▶ _TASK TO CARRY OUT_: The word to find is "magnifier". Copy each line of the material that contains it.

▶ _DATA TO EXAMINE_:
◇ ◇ ◇ ◇ ◇ ◇ ◇

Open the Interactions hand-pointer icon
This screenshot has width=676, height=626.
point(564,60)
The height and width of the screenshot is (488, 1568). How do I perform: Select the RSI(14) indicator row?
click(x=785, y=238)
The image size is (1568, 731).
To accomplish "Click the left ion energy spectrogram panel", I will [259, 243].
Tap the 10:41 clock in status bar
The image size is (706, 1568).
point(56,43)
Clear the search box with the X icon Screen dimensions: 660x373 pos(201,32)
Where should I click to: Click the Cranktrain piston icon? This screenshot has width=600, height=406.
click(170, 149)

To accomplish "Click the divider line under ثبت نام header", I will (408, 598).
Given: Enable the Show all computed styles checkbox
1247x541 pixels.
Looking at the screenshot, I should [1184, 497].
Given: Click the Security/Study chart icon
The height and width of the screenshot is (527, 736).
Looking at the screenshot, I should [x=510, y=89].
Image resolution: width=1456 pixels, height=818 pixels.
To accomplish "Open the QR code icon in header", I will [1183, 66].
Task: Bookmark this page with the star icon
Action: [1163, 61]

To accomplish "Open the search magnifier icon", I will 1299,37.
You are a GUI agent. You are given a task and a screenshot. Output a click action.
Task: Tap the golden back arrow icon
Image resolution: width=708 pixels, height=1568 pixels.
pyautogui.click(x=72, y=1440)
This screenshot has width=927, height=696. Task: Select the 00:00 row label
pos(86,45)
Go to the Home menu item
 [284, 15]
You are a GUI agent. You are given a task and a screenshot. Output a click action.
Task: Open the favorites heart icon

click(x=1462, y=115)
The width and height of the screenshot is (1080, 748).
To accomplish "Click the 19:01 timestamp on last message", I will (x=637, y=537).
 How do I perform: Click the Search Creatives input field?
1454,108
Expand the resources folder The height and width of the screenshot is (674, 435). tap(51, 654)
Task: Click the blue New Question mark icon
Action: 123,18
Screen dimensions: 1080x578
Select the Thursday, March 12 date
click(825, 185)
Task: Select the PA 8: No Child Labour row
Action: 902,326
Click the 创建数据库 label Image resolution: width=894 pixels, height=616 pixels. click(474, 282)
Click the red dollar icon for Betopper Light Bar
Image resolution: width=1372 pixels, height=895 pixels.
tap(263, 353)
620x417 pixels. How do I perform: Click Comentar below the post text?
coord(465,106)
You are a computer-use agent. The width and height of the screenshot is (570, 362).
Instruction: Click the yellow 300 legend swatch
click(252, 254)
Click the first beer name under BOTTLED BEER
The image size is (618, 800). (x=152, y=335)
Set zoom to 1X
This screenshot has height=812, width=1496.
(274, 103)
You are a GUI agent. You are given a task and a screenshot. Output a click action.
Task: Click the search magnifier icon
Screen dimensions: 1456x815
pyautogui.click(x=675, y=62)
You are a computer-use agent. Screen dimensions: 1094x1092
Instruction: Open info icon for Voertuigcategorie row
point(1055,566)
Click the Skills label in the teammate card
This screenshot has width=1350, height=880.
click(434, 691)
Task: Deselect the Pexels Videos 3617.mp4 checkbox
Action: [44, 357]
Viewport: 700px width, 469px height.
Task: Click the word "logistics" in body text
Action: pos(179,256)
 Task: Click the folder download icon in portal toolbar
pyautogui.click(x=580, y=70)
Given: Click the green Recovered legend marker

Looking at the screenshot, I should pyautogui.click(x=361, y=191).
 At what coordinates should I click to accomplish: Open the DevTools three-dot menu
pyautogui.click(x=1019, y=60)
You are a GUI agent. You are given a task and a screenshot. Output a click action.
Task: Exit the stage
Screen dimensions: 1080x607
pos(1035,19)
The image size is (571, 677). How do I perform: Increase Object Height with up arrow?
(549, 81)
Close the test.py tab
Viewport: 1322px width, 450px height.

◇ ◇ ◇ ◇ ◇ ◇ ◇

▶ _ANSWER SPACE_:
To accomplish "Open the search magnifier icon", I will 1299,37.
Task: Click the search magnifier icon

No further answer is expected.